Does Your Website Invite Or Repel Visitors?
by Tom "Bald Dog" Varjan
Imagine that you're visiting a city where you've never been before, and to make the situation worse, you didn't even have a chance to read about the city and prepare yourself in terms of where to go and what to see.
And now here you are in the city, you've just got off the plane, and know no more about and where to go and what to see than a goat knows about the back of the moon. So, you have two options. You either start out randomly and start roaming the land, hoping you will see a few interesting things. And you will see a few things for sure. On the east end of town you bump into a neat little riot and you almost get beaten up.
Then by mistake you walk through a construction site where the guard dog bites off your trousers' seat (luckily your arse remains intact). After just one day in town on your dream vacation you are more worn out than an otter in the washing machine. You go back to your hotel trying to catch some sleep but forced awake at midnight when the hotel gets evacuated when rivalling drug gangs literally start shooting out their justice on the top floor and setting fire to the whole building. So, you decide to run for your life. In the meantime you form your opinion about the whole city.
The other option is to hire a guide who takes you to the best places and recommend you a hotel where you can really rest. So, after a great vacation you go home well rested and rejuvenated. So, now we understand the value of being guided to the right places.
Based on what we know about Israel and the Gaza area from the TV or radio, we tend to say it's a dangerous area. When I was living near Battersea Park in London (famous T. Rex singer Mark Bolan died in a car accident just at the end of the road where I used to live) in the UK, I had a neighbour who was from Israel, and when she retired as a university professor, she stayed in London, but she regularly visited her family in Jerusalem. I asked her about the disturbances and she said, "Well, Tom, if you don't go to the disturbed areas, you'll never realise what's happening."
Your website is the same. There are pages for everyone, and the pages where people should go only after they warmed up to you and the services you offer. That is, you must prevent people from randomly roaming your website in case they land on a selling page too soon.
Sadly most websites are like the first option. You land on the site and start clicking randomly. You come across some "under construction" pages, some "page not found" pages, then you get pissed off and leave. Or you bump into a sales page before you even understand what's going on and what exactly the company offers. You're disappointed because on the landing page the company brags about itself, "You've arrived at the home of the best of the best in the haddock stretching industry." Then you conclude, "Well, this is too expensive." And then you hightail off the site.

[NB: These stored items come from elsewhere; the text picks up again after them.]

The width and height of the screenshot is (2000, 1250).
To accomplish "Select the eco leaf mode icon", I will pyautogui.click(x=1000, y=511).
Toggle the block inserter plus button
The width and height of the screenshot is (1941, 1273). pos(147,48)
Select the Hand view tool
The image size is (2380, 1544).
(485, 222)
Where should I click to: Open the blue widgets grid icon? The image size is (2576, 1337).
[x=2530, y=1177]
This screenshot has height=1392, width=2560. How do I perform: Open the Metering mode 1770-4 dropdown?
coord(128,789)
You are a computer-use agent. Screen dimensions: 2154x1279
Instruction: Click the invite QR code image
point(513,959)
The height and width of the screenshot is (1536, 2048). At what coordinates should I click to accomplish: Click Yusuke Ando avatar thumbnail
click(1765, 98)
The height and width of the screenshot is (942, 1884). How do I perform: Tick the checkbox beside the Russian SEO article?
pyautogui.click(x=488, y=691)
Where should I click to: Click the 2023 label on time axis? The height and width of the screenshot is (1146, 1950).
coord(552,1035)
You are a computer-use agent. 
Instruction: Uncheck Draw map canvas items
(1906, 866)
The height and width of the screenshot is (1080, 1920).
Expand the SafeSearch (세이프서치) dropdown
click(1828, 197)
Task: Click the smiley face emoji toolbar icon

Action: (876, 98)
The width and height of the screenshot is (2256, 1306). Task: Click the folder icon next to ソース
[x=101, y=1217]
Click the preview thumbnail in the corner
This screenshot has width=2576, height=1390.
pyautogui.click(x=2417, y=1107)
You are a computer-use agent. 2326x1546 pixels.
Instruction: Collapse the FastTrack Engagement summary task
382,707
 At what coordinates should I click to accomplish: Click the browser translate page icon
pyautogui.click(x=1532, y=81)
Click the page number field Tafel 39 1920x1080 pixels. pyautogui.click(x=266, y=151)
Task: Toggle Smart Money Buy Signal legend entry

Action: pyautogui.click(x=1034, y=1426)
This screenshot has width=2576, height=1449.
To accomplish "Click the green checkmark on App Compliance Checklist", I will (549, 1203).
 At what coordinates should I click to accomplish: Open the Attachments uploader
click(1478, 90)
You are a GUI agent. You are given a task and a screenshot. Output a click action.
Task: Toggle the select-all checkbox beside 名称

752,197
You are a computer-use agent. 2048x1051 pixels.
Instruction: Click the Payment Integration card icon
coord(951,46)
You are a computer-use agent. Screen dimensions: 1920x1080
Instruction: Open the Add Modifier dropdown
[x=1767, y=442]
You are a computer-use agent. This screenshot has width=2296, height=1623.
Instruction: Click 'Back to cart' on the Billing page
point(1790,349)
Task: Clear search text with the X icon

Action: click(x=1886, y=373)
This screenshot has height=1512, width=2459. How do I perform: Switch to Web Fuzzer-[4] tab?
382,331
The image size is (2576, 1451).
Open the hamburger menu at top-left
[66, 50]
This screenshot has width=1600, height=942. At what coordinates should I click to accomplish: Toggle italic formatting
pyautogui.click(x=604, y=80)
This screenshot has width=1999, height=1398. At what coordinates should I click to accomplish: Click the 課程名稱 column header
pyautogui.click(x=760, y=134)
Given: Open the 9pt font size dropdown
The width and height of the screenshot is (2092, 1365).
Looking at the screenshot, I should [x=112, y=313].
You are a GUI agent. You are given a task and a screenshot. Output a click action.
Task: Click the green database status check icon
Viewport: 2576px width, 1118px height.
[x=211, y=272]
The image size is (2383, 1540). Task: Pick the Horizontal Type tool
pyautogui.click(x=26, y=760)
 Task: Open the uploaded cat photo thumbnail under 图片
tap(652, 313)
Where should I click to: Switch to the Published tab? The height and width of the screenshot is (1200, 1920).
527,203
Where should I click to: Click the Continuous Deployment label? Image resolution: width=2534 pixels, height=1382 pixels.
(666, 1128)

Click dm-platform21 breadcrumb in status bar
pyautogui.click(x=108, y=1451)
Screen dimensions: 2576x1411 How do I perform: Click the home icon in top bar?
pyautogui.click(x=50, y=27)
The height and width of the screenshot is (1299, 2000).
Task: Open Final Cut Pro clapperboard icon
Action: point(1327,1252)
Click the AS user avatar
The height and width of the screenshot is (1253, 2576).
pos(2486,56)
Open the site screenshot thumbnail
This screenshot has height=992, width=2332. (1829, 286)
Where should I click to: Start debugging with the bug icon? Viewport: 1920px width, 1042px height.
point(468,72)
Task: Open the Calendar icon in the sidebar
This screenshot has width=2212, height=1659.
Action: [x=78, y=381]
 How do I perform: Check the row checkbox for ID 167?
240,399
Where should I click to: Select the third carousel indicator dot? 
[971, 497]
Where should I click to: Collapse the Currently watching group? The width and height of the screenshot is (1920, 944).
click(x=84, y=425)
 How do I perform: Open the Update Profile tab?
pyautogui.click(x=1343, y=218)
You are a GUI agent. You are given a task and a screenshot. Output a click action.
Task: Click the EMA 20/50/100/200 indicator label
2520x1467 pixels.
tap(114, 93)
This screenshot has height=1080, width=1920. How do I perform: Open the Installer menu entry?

We know from statistics that over 95% of all websites are useless ornaments with no chance in hell to generate profit for their owners. Many of them don't even generate enough money to pay for hosting and domain name renewal. And the main reason for this is a sickening overemphasis on eye candy, like Flash animation and similar creative tricks and the lack of thinking through the mechanism of the website from the visitor's point of view.
Guiding visitors should start right on the landing page and should continue on each and every page afterwards. Visitors should never be left to their own devices to click all over the place in a haphazard fashion. You must have a specific click sequence through which visitors can discover your website. For instance, before they see your prices, they must understand the value of your merchandise.
If you sell some stuff that prevents osteoporosis and in doing so helps you to avoid a double hip replacement (costing around $ 85,000), then you have a sense of value and a monthly investment of $ 100 is barely loose change. But if you hit people with your $100 a magic pill (recurring monthly investment) too soon, then they'll run to the nearest drug store and buy some cheap crap. People must understand the expected return (value) first and then give them investment options.
In fitness you have to warm up before doing the main exercises. On your website you have to warm up your visitors before you give them your sales pitch. And the better you warm them up, the better they can respond to your sales process.
How would you feel that upon walking into a store the salesperson confronted you right away, "Wanna buy this or that?" This is retarded. Then how come that so many people do it on their websites?
Let them do it, just make sure you don't follow their examples.
And remember! Don't sell harder. Market smarter. Both you, your employees, your clients and prospects will find it more enjoyable, profitable and attractive.